Il presidente irlandese Michael Higgins ha rinnovato sabato il suo appello alle Nazioni Unite affinché intervengano militarmente nella Striscia di Gaza, con l'obiettivo di garantire il passaggio degli aiuti umanitari e fermare quella che ha definito senza mezzi termini una "campagna di genocidio" contro i palestinesi.

In un'intervista concessa all'emittente pubblica irlandese RTÉ (Ireland's National Television and Radio Broadcaster), Higgins ha descritto l'attuale fase della guerra come una "tragedia storica globale", richiamando l'attenzione sul recente rapporto di un'agenzia ONU (IPC) che parla di una vera e propria "epidemia di fame" a Gaza. Quel documento è stato duramente contestato e respinto da Israele, ma per il capo di Stato irlandese (coì 'come per la comunità internazionale) rappresenta la prova di una crisi umanitaria ormai fuori controllo.

"La guerra è arrivata a un punto in cui Israele non è più chiamata a rispondere delle proprie azioni. Questo è inaccettabile: devono esserci conseguenze per chi commette un genocidio", ha dichiarato.
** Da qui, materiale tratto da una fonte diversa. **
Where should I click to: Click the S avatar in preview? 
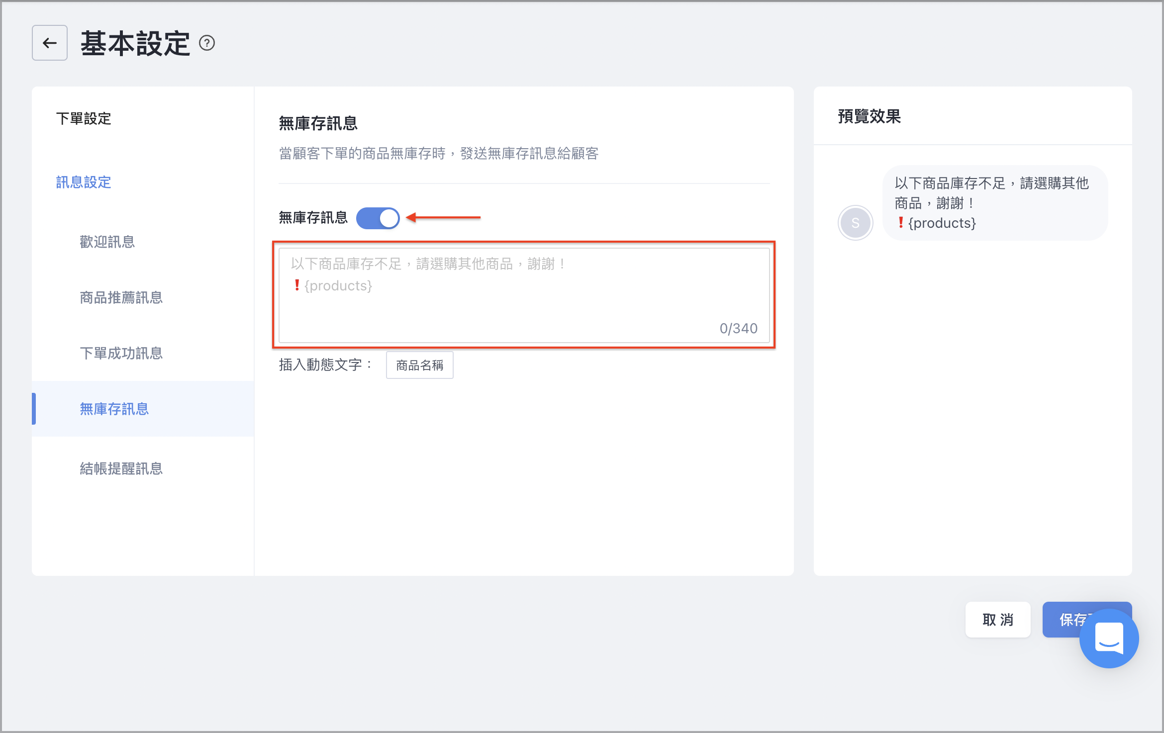coord(855,223)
Higgins ha inoltre criticato l'inefficacia delle istituzioni internazionali: "È necessaria una rivalutazione complessiva del ruolo dell'Assemblea Generale dell'ONU e della sua capacità di garantire il flusso degli aiuti umanitari ai civili".

Il presidente ha fatto riferimento al Capitolo VII della Carta delle Nazioni Unite, che assegna al Consiglio di Sicurezza il potere di autorizzare l'uso della forza militare per risolvere i conflitti (Il Capitolo VII è quello che permette all'ONU di passare dalla diplomazia alla coercizione.
È stato applicato in casi come la Guerra di Corea (1950), la Guerra del Golfo (1990-91) e le missioni in Bosnia e Kosovo negli anni '90). Secondo Higgins, però, anche di fronte a un veto nel Consiglio, "con un adeguato sostegno dell'Assemblea Generale, il Segretario Generale può comunque promuovere la creazione di una forza internazionale che assicuri l'accesso degli aiuti umanitari".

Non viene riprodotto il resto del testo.